It’s not quite how I imagined Hell
You know, we all think of cliché fire and brimstone kind of images, demons, people spinning on rotisseries, pitchforks, and all that. Then, you read Dante’s The Inferno and your imagination is dragged down to a place made of layers and layers of horror.
I hate to admit it, but I had never read the entire The Inferno, just small excerpts from it in poetry classes or in a explanation/description of some painting. And then, while looking at some of the history art and Western Civilization. And, as I got down that route, I kept running into The Divine Comedy being of the the pillars of Western culture and literature. Okay, I’ve read much of the Western canon, but not this one… So I picked up John Ciardi’s translation, and wow.
Now, back to Hell… Reading the parts that I have, and seeing the paintings depicting The Inferno, I still wasn’t prepared where Dante takes us with the great Virgil as his guide. I mean, the first circle was The Virtuous Pagans! Who thinks of this world to put the likes of Ovid, Virgil, Horace, and Homer in a circle of hell where they aren’t tortured, but they exist without the hope of Christianity?
There is no way I can do justice to Dante in a blog, not with it sounding like some kind of term paper written just before the due date. So, let me just talk about a couple of images inside the text.
From Canto XIX, Circle Eight: Bogia Three, The Simoniacs: Dante sees holes in the ground, with bodies stuffed inside of them: “From every mouth a sinner’s legs stuck out / as far as the calf. The soles were all ablaze / and the joints of the legs quivered and writhed about.” This is the fate of corrupt popes and clergyman who sold ecclesiastic favors and offices: planted in the ground, with the soles of their feet being burned relentlessly. What a fitting end to the simoniacs. The image of these people, stuffed in holes, and suffering this way just made me smile.

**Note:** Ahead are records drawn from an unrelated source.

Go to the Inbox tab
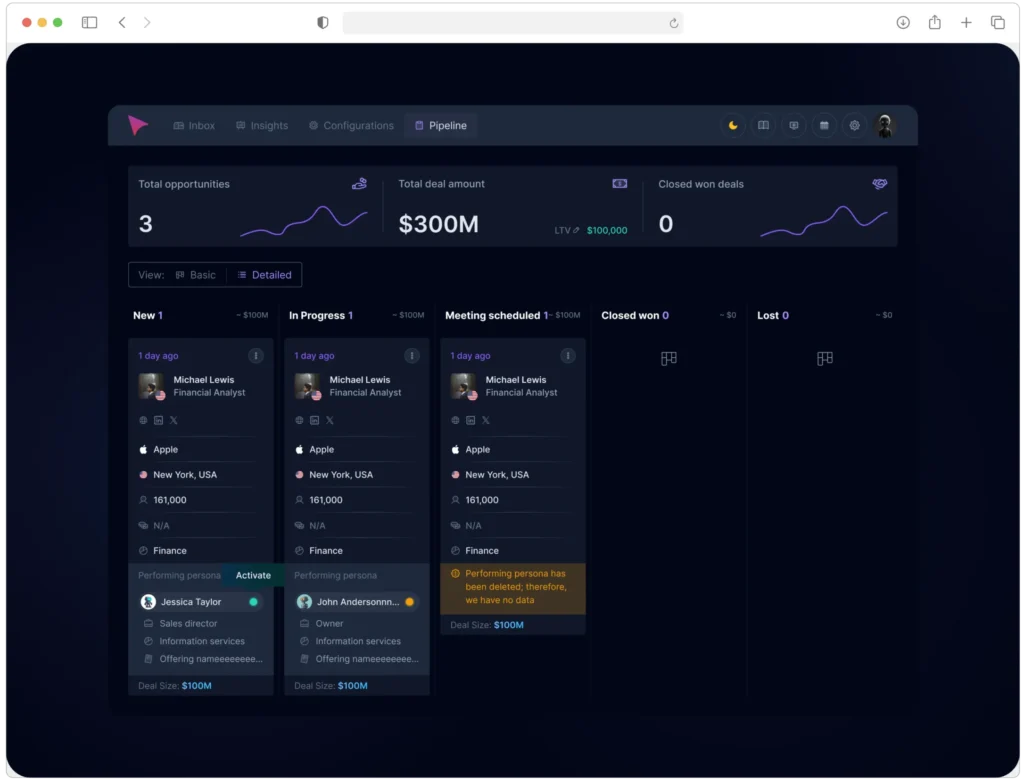This screenshot has width=1024, height=780. [194, 126]
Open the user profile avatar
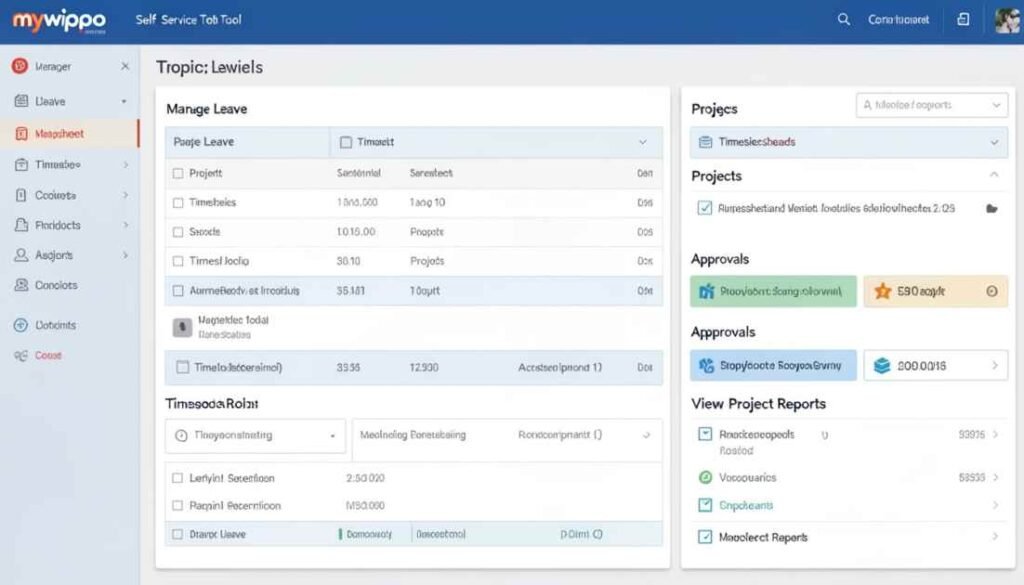The width and height of the screenshot is (1024, 585). pos(1007,20)
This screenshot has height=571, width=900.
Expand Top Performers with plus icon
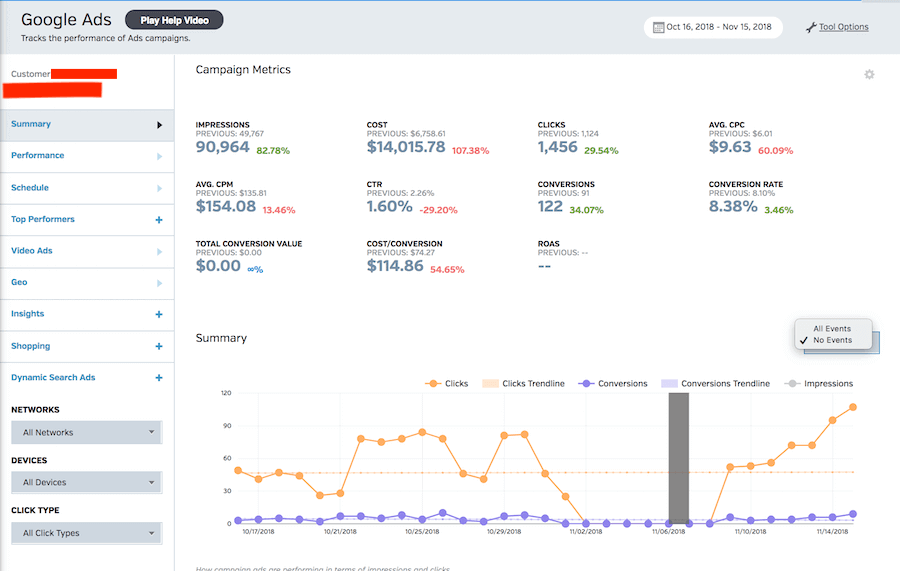159,220
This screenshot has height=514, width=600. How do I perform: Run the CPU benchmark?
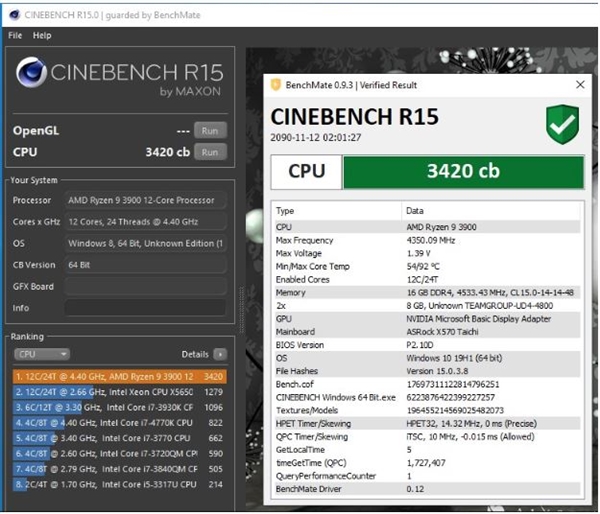click(x=209, y=152)
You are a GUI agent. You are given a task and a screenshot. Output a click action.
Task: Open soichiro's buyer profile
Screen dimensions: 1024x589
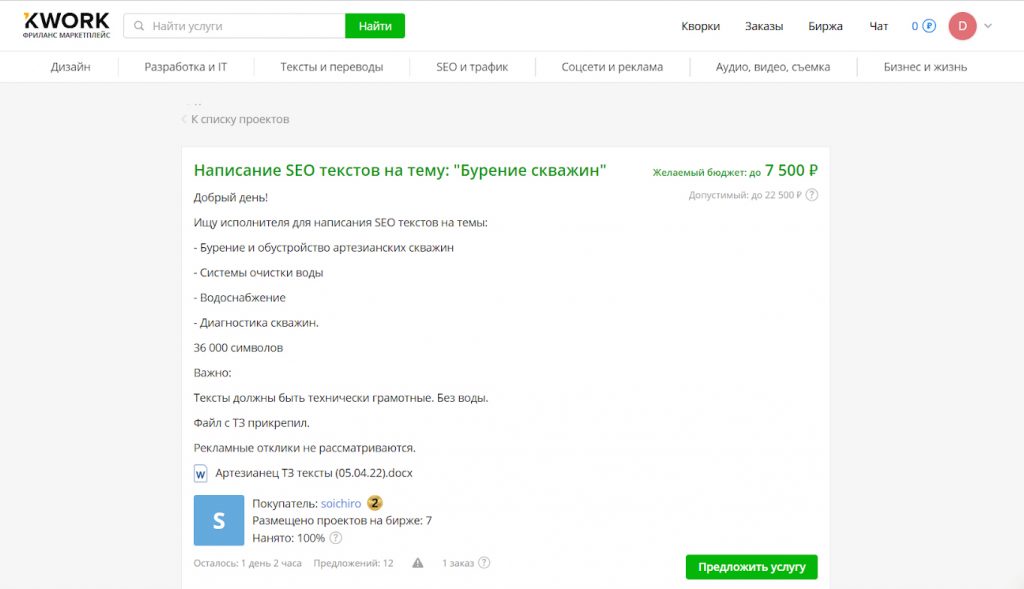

Dante’s description of Satan in Canto XXXIV, Ninth Circle: Cocytus, Round Four: Judecca, The Center and the last circle of Hell is just… yeah. He has three faces and in each of the mouths he gnaws on a sinner: “In every mouth he worked a broken sinner / between his rake-like teeth. Thus he kept three / in eternal pain at his eternal dinner.” And those three souls? Those that betrayed their master: Judas Iscariot, Brutus, and Cassius. And that is how their souls spend eternity: skin and muscle torn off of them, writhing in pain, silent forever.
The circles of Hell correspond with different sins: Lust, Greed, Gluttony, etc. Culture Critic wrote an article about it, here is his teaser on the subject. And the Imaginative Conservative ran this article about The Inferno. Give them a read, pick up The Divine Comedy and get into it. John Ciardi’s translation is great because his notes are well done and organized, you will need it to understand some of the allusions and historical references Dante makes.
Read it, contemplate the sins and how the souls are punished for them, and take the time to explore some of the art inspired by Dante’s writing. Repent and get ready to land in The Purgatorio (next).